Problema curto 1: Como fica em inglês esta frase do trecho citado: "O homem só continuará a trabalhar e a pesquisar se conservar o gosto apaixonado de fazê-lo."?
Problema curto 2: As afirmações a seguir concordam com o trecho citado? Responda sim ou não a cada uma, citando literalmente as palavras do trecho que decidem a resposta. (a) O último capítulo do "Fenômeno Humano" tem o título "A Terra Final". (b) A convicção de que o Universo tem sentido pode ser demonstrada pela Ciência. (c) Tudo teve o seu começo no "ômega".
Problema curto 3: Reproduza, sem mudar nada, tudo o que vai de "O homem só continuará" até "Fé no progresso." no trecho citado.

Depois dessa digressão voltemos a Teilhard de Chardin. Não há necessidade de insistir mais de que ele vai conduzindo toda a sua linha de raciocínio em busca de um ponto de convergência da natureza global. Ocupa-se com a pluralidade das realidades naturais com a certeza de que pela sua natureza fazem parte de uma grande unidade. A visão unitária do universo e da natureza encontra-se implícita no macro-modelo desenhado para balizar a coerência da suas reflexões. Tudo teve o seu começo no “alfa”. Nele concentrou-se a matéria original, o “estofo” dotado de um potencial ilimitado de diversificação, reagrupação, complexificação e concentração sobre si mesmo, até voltar novamente, no final, a uma unidade definitiva, o “ômega”. No último capítulo do “Fenômeno Humano”, intitulado “A Terra Final”, a sua intenção nesse sentido fica cada vez mais clara.
O homem só continuará a trabalhar e a pesquisar se conservar o gosto apaixonado de fazê-lo. Ora, esse gosto está inteiramente pendente da convicção, estritamente indemonstrável para a Ciência, de que o Universo tem sentido e de que pode, ou até de que deve desembocar, se formos fiéis, em alguma irreversível perfeição. Fé no progresso.
Podemos conceber cientificamente um melhoramento quase indefinido do organismo humano e da sociedade humana. Mas logo que se trata de materializar praticamente os nossos sonhos, constatamos que o problema continua indeterminado, ou mesmo insolúvel, a menos que admitamos, por uma intuição parcialmente supra-racional, as propriedades convergentes do Mundo a que pertencemos. Fé na Unidade. (Teilhard de Chardin. 1986. p. 324)

Registros de dados:
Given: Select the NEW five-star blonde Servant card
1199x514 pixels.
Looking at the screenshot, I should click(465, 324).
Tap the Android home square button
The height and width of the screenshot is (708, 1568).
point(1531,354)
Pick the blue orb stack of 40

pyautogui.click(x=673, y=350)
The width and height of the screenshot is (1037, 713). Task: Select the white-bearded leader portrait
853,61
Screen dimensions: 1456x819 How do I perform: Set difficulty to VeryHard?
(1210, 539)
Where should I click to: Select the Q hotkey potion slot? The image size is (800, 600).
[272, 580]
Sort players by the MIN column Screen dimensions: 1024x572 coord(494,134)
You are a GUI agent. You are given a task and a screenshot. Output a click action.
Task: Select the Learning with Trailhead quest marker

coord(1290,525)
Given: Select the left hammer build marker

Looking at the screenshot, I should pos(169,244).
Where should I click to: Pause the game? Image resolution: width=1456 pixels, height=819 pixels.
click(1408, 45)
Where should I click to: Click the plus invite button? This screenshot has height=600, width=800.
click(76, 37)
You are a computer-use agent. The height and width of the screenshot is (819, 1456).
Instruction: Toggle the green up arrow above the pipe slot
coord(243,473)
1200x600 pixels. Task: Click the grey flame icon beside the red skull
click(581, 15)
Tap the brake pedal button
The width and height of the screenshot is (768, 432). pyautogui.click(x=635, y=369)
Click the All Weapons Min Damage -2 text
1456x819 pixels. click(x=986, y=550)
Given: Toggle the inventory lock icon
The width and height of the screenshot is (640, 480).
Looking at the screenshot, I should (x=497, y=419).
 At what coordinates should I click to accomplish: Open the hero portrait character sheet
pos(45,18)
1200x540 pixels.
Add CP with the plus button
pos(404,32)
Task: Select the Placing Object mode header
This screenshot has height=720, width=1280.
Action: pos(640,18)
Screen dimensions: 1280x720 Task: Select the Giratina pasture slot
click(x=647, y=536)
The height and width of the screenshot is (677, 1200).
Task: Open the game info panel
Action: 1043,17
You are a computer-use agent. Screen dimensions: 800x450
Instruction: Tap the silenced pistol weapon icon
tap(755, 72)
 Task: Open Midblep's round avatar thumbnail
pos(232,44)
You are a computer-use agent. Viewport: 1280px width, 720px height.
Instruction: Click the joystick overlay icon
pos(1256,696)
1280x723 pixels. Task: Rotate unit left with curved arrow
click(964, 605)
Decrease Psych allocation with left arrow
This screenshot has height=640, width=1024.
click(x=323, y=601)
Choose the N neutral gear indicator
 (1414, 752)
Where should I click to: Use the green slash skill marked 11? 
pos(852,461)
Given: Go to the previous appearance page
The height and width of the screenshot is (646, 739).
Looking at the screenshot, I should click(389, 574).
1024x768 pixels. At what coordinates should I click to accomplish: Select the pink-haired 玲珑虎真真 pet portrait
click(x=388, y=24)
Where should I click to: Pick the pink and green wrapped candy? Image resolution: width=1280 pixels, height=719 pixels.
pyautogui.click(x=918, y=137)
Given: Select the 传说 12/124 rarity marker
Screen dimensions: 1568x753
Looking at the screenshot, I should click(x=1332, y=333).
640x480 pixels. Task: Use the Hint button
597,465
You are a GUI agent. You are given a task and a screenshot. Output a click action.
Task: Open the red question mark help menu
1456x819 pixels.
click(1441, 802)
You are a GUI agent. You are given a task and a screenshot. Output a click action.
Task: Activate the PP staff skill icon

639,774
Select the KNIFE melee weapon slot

Resposta do exercício 1: Man will only go on working and researching if he keeps the passionate taste for doing so.

Resposta do exercício 2:
(a) Sim: "No último capítulo do “Fenômeno Humano”, intitulado “A Terra Final”".
(b) Não: "estritamente indemonstrável para a Ciência".
(c) Não: "Tudo teve o seu começo no “alfa”."

Resposta do exercício 3:
O homem só continuará a trabalhar e a pesquisar se conservar o gosto apaixonado de fazê-lo. Ora, esse gosto está inteiramente pendente da convicção, estritamente indemonstrável para a Ciência, de que o Universo tem sentido e de que pode, ou até de que deve desembocar, se formos fiéis, em alguma irreversível perfeição. Fé no progresso.